Exercise prompt: From the first line to the last, please write out the data exactly.

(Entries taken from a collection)

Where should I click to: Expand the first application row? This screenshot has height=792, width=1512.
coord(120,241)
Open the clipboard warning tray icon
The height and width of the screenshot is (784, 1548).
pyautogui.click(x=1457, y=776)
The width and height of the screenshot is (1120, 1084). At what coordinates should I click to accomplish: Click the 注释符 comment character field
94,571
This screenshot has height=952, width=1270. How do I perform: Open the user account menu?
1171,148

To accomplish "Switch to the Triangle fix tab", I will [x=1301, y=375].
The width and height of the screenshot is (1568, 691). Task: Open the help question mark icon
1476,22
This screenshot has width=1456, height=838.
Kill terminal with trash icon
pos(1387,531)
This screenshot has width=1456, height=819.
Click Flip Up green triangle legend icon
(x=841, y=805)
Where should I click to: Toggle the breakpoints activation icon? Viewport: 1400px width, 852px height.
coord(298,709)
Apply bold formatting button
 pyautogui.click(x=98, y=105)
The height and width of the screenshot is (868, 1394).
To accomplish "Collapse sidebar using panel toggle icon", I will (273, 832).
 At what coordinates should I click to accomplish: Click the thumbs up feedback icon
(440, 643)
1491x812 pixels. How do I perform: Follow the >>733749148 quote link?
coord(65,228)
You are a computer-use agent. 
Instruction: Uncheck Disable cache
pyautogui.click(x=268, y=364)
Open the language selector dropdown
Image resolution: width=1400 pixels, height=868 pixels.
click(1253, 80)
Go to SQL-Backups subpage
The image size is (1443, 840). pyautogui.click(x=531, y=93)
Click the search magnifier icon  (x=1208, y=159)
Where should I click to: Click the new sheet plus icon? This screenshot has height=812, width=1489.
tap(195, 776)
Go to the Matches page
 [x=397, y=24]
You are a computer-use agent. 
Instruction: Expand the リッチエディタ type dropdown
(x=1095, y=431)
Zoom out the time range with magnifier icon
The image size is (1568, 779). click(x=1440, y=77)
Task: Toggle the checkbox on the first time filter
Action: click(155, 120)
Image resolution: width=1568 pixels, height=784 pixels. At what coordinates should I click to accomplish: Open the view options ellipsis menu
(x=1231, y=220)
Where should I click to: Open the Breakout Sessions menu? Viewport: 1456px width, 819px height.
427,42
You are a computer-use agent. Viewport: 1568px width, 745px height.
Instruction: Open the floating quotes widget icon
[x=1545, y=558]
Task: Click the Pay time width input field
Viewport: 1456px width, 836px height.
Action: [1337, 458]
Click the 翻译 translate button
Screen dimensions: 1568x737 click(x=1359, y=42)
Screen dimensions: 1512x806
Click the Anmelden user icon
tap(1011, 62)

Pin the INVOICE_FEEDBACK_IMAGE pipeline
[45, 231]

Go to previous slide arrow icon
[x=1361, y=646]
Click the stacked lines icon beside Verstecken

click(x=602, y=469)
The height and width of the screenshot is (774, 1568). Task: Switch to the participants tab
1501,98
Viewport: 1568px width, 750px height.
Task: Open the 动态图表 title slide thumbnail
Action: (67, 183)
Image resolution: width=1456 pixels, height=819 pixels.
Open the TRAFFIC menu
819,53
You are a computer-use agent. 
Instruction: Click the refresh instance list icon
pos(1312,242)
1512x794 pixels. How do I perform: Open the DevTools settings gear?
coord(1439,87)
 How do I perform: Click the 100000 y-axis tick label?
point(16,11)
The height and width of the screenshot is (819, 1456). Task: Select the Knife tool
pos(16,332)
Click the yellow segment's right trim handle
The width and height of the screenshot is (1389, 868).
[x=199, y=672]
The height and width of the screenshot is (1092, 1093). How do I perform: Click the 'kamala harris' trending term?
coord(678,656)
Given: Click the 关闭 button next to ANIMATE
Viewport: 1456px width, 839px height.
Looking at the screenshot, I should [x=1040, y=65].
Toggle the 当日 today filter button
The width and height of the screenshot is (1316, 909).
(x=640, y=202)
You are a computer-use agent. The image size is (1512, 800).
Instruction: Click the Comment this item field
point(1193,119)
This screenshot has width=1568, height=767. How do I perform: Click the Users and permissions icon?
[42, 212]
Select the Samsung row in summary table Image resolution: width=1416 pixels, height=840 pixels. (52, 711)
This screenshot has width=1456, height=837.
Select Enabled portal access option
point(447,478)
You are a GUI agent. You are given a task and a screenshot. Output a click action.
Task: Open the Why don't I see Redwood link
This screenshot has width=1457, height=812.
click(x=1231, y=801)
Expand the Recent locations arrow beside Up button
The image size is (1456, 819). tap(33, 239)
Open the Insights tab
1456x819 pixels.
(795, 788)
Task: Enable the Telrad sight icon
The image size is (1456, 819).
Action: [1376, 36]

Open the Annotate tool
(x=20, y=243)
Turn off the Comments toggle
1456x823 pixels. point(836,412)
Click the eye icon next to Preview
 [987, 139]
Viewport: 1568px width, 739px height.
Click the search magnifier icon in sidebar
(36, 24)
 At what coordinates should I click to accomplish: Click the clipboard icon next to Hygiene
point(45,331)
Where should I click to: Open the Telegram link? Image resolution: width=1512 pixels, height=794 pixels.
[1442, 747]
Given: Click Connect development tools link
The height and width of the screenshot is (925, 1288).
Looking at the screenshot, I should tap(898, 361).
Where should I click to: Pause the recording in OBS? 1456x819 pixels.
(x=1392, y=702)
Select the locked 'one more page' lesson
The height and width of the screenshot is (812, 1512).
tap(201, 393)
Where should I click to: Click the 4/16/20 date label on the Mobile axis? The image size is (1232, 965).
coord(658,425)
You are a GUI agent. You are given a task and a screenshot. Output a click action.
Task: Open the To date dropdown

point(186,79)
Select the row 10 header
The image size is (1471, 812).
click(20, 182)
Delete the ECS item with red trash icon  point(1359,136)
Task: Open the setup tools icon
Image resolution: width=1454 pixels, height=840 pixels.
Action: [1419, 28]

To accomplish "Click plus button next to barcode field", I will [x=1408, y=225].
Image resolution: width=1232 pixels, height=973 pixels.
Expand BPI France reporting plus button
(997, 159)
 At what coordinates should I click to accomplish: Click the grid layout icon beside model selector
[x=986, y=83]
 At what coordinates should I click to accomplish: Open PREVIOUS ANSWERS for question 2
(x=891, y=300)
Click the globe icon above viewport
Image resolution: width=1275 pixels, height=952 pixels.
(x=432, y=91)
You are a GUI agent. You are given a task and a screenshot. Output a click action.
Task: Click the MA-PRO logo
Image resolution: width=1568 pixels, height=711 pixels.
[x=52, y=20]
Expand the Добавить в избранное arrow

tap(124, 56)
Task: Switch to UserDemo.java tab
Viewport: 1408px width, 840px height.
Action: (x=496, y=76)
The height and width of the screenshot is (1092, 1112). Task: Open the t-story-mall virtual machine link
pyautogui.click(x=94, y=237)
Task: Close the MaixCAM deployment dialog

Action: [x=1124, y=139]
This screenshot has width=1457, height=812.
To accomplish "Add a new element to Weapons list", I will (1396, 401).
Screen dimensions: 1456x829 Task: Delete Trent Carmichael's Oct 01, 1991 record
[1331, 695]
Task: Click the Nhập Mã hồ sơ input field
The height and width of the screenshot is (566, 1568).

Result of this exercise:
Where should I click to: Expand the first application row? This screenshot has height=792, width=1512.
coord(120,241)
Open the clipboard warning tray icon
The height and width of the screenshot is (784, 1548).
pyautogui.click(x=1457, y=776)
The width and height of the screenshot is (1120, 1084). At what coordinates should I click to accomplish: Click the 注释符 comment character field
94,571
This screenshot has height=952, width=1270. How do I perform: Open the user account menu?
1171,148

To accomplish "Switch to the Triangle fix tab", I will [x=1301, y=375].
The width and height of the screenshot is (1568, 691). Task: Open the help question mark icon
1476,22
This screenshot has width=1456, height=838.
Kill terminal with trash icon
pos(1387,531)
This screenshot has width=1456, height=819.
Click Flip Up green triangle legend icon
(x=841, y=805)
Where should I click to: Toggle the breakpoints activation icon? Viewport: 1400px width, 852px height.
coord(298,709)
Apply bold formatting button
 pyautogui.click(x=98, y=105)
The height and width of the screenshot is (868, 1394).
To accomplish "Collapse sidebar using panel toggle icon", I will (273, 832).
 At what coordinates should I click to accomplish: Click the thumbs up feedback icon
(440, 643)
1491x812 pixels. How do I perform: Follow the >>733749148 quote link?
coord(65,228)
You are a computer-use agent. 
Instruction: Uncheck Disable cache
pyautogui.click(x=268, y=364)
Open the language selector dropdown
Image resolution: width=1400 pixels, height=868 pixels.
click(1253, 80)
Go to SQL-Backups subpage
The image size is (1443, 840). pyautogui.click(x=531, y=93)
Click the search magnifier icon  (x=1208, y=159)
Where should I click to: Click the new sheet plus icon? This screenshot has height=812, width=1489.
tap(195, 776)
Go to the Matches page
 [x=397, y=24]
You are a computer-use agent. 
Instruction: Expand the リッチエディタ type dropdown
(x=1095, y=431)
Zoom out the time range with magnifier icon
The image size is (1568, 779). click(x=1440, y=77)
Task: Toggle the checkbox on the first time filter
Action: click(155, 120)
Image resolution: width=1568 pixels, height=784 pixels. At what coordinates should I click to accomplish: Open the view options ellipsis menu
(x=1231, y=220)
Where should I click to: Open the Breakout Sessions menu? Viewport: 1456px width, 819px height.
427,42
You are a computer-use agent. Viewport: 1568px width, 745px height.
Instruction: Open the floating quotes widget icon
[x=1545, y=558]
Task: Click the Pay time width input field
Viewport: 1456px width, 836px height.
Action: [1337, 458]
Click the 翻译 translate button
Screen dimensions: 1568x737 click(x=1359, y=42)
Screen dimensions: 1512x806
Click the Anmelden user icon
tap(1011, 62)

Pin the INVOICE_FEEDBACK_IMAGE pipeline
[45, 231]

Go to previous slide arrow icon
[x=1361, y=646]
Click the stacked lines icon beside Verstecken

click(x=602, y=469)
The height and width of the screenshot is (774, 1568). Task: Switch to the participants tab
1501,98
Viewport: 1568px width, 750px height.
Task: Open the 动态图表 title slide thumbnail
Action: (67, 183)
Image resolution: width=1456 pixels, height=819 pixels.
Open the TRAFFIC menu
819,53
You are a computer-use agent. 
Instruction: Click the refresh instance list icon
pos(1312,242)
1512x794 pixels. How do I perform: Open the DevTools settings gear?
coord(1439,87)
 How do I perform: Click the 100000 y-axis tick label?
point(16,11)
The height and width of the screenshot is (819, 1456). Task: Select the Knife tool
pos(16,332)
Click the yellow segment's right trim handle
The width and height of the screenshot is (1389, 868).
[x=199, y=672]
The height and width of the screenshot is (1092, 1093). How do I perform: Click the 'kamala harris' trending term?
coord(678,656)
Given: Click the 关闭 button next to ANIMATE
Viewport: 1456px width, 839px height.
Looking at the screenshot, I should [x=1040, y=65].
Toggle the 当日 today filter button
The width and height of the screenshot is (1316, 909).
(x=640, y=202)
You are a computer-use agent. The image size is (1512, 800).
Instruction: Click the Comment this item field
point(1193,119)
This screenshot has width=1568, height=767. How do I perform: Click the Users and permissions icon?
[42, 212]
Select the Samsung row in summary table Image resolution: width=1416 pixels, height=840 pixels. (52, 711)
This screenshot has width=1456, height=837.
Select Enabled portal access option
point(447,478)
You are a GUI agent. You are given a task and a screenshot. Output a click action.
Task: Open the Why don't I see Redwood link
This screenshot has width=1457, height=812.
click(x=1231, y=801)
Expand the Recent locations arrow beside Up button
The image size is (1456, 819). tap(33, 239)
Open the Insights tab
1456x819 pixels.
(795, 788)
Task: Enable the Telrad sight icon
The image size is (1456, 819).
Action: [1376, 36]

Open the Annotate tool
(x=20, y=243)
Turn off the Comments toggle
1456x823 pixels. point(836,412)
Click the eye icon next to Preview
 [987, 139]
Viewport: 1568px width, 739px height.
Click the search magnifier icon in sidebar
(36, 24)
 At what coordinates should I click to accomplish: Click the clipboard icon next to Hygiene
point(45,331)
Where should I click to: Open the Telegram link? Image resolution: width=1512 pixels, height=794 pixels.
[1442, 747]
Given: Click Connect development tools link
The height and width of the screenshot is (925, 1288).
Looking at the screenshot, I should tap(898, 361).
Where should I click to: Pause the recording in OBS? 1456x819 pixels.
(x=1392, y=702)
Select the locked 'one more page' lesson
The height and width of the screenshot is (812, 1512).
tap(201, 393)
Where should I click to: Click the 4/16/20 date label on the Mobile axis? The image size is (1232, 965).
coord(658,425)
You are a GUI agent. You are given a task and a screenshot. Output a click action.
Task: Open the To date dropdown

point(186,79)
Select the row 10 header
The image size is (1471, 812).
click(20, 182)
Delete the ECS item with red trash icon  point(1359,136)
Task: Open the setup tools icon
Image resolution: width=1454 pixels, height=840 pixels.
Action: [1419, 28]

To accomplish "Click plus button next to barcode field", I will [x=1408, y=225].
Image resolution: width=1232 pixels, height=973 pixels.
Expand BPI France reporting plus button
(997, 159)
 At what coordinates should I click to accomplish: Click the grid layout icon beside model selector
[x=986, y=83]
 At what coordinates should I click to accomplish: Open PREVIOUS ANSWERS for question 2
(x=891, y=300)
Click the globe icon above viewport
Image resolution: width=1275 pixels, height=952 pixels.
(x=432, y=91)
You are a GUI agent. You are given a task and a screenshot. Output a click action.
Task: Click the MA-PRO logo
Image resolution: width=1568 pixels, height=711 pixels.
[x=52, y=20]
Expand the Добавить в избранное arrow

tap(124, 56)
Task: Switch to UserDemo.java tab
Viewport: 1408px width, 840px height.
Action: (x=496, y=76)
The height and width of the screenshot is (1092, 1112). Task: Open the t-story-mall virtual machine link
pyautogui.click(x=94, y=237)
Task: Close the MaixCAM deployment dialog

Action: [x=1124, y=139]
This screenshot has width=1457, height=812.
To accomplish "Add a new element to Weapons list", I will (1396, 401).
Screen dimensions: 1456x829 Task: Delete Trent Carmichael's Oct 01, 1991 record
[1331, 695]
Task: Click the Nhập Mã hồ sơ input field
The height and width of the screenshot is (566, 1568).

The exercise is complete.